ParentsNext petition to be presented in Melbourne today
Sector > Workforce > Advocacy > ParentsNext petition to be presented in Melbourne today

ParentsNext petition to be presented in Melbourne today

by Freya Lucas

February 27, 2019

A petition with over 34,000 signatures calling for the controversial ParentsNext program to be made voluntary will be presented to Labor and Greens senators in Melbourne today.


The ParentsNext program was piloted in ten locations around Australia in April 2016, and an expansion of the program was announced in the 2017-18 Budget, with an investment of $263 million. According to Discussion Papers, 96 per cent of ParentsNext participants are likely to be female, with that number including approximately 10,000 First Nations people.
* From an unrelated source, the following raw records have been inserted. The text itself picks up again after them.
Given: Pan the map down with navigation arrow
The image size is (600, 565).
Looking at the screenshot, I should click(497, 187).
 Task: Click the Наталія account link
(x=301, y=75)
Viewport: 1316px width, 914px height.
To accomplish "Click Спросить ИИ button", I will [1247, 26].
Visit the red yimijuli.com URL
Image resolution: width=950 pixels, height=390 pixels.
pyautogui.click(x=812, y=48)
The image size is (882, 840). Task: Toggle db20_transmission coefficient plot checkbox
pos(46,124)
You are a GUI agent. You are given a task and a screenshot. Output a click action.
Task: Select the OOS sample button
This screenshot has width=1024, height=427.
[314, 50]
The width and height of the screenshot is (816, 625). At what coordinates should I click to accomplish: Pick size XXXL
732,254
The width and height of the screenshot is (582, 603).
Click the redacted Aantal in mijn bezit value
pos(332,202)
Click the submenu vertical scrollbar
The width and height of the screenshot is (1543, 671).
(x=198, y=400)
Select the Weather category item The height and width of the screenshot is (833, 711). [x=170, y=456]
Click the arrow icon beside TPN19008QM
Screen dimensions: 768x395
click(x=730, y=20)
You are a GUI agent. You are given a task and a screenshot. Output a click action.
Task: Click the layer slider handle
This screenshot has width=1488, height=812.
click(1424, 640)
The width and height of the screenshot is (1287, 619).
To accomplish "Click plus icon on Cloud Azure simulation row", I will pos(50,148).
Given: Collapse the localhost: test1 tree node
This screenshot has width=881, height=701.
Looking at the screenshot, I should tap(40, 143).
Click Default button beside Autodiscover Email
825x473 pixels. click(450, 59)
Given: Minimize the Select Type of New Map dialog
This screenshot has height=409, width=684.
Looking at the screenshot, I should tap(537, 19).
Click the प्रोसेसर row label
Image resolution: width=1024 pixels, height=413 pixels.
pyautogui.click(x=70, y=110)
The program has been positioned as complementary to a range of other government initiatives targeting an increase in female workforce participation, however many key advocacy groups, including SNAICC – National Voice for Our Children and the Australian Human Rights Commission have voiced concerns about the program, where non compliance can result in the suspension, reduction or cancellation of Parenting Payments, leaving parents and young children without access to essential goods and services.


The petition, to be presented at Radisson on Flagstaff Gardens Melbourne today, will be presented to Senator Rachel Siewert, representing the Australian Greens Party, and Senator Murray Watt, representing the Australian Labor Party.


The National Council of Single Mothers and their Children, the Australian Unemployed Workers Union, and Good Shepherd will also be represented at the presentation.

The petition was started by a young mother, Ella Buckland, who used it to call for “the punitive welfare program ParentsNext to be made voluntary, at the Senate Inquiry into the controversial program”.


Ms Buckland has “been fighting tirelessly to expose the issues with ParentsNext, a Government welfare program forcing women with babies as young as six months old to engage in “ready for work” activities.”


Highlighting her concerns with the program, Ms Buckland said “If these vulnerable women are unable to attend the program their payment can be cut, leaving single mums no way to feed their children. These young mothers can also be penalised for not demonstrating that they are taking their children to swimming lessons or other extra-curricular activities.”


She described her experience, and that of other women like her, who she says have “been targeted by ParentsNext. All of them are confused, angry, terrified and humiliated. Most women I’ve spoken to have been bullied by their ParentsNext job network provider. They are having to literally beg for exemptions to attend court or medical appointments. Some women are staying with their abusers because they don’t want to deal with the instability of ParentsNext.”